My paintings depict an ever-changing fantasy world where blood clots, rainforests and coral reefs collide and intertwine.   Each piece functions as a man-sized porthole into a landscape alive with minute details, firing synapses and interlocking systems.    This is achieved through the use of perversely careful mark making and the creation of tiny minutia--details that eventually combine to create larger, overarching systems that define the whole painting.   I work with ambiguous shapes that could function as elements in radically different environments in the real world--a scabby circular shape becomes a marsh object covered with barnacles, a white blood cell, a cratered moon.   Thus, the real environments of reefs, rainforests, outer space and neurobiology are smashed together to create one incongruous whole.   I introduce a new context to these elements, and through my exploration of their relationships, incite a subtle tension between them.

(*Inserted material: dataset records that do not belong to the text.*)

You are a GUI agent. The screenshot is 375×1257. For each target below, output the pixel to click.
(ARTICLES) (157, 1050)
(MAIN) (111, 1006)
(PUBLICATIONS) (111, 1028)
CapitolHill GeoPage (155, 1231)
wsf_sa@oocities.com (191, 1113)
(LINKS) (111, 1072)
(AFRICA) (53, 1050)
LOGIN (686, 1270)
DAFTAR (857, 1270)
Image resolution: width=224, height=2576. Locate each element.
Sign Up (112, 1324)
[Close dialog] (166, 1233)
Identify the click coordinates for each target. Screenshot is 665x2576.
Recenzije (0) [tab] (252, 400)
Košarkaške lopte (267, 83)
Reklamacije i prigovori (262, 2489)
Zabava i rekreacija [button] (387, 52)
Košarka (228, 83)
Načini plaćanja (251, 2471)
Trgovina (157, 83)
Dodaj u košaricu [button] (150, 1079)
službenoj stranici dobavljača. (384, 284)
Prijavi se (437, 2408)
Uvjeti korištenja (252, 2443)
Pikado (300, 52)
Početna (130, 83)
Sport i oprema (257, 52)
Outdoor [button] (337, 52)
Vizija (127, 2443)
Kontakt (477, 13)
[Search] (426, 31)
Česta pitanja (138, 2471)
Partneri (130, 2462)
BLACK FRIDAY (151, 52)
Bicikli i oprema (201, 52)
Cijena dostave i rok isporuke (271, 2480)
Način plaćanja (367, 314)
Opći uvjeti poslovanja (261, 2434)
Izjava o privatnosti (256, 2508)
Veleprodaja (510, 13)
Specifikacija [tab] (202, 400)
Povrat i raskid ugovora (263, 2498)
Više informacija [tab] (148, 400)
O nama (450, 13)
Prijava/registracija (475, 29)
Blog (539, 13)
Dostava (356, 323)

            Hence, although my pieces create imaginary environments, they allude to the real world in an attempt to realize another and are impressed upon by very real concerns.   Racially and geographically incongruous myself, my paintings glory in the ambiguous, the chaotic and the rambling.   Recently, my work has incorporated forests of birds, swarms of cell or moonlike objects, and long, knotted strings.   Similarly, I often begin pieces with Sumi ink brushwork and incorporate traditional Chinese composition and dimensions, but combine this foundation with elements drawing from microbiology, graphic design and natural history.   These themes make up the details in the environments I construct in each painting, but they also describe a sense of rootless-ness, culture, biology, and personal history.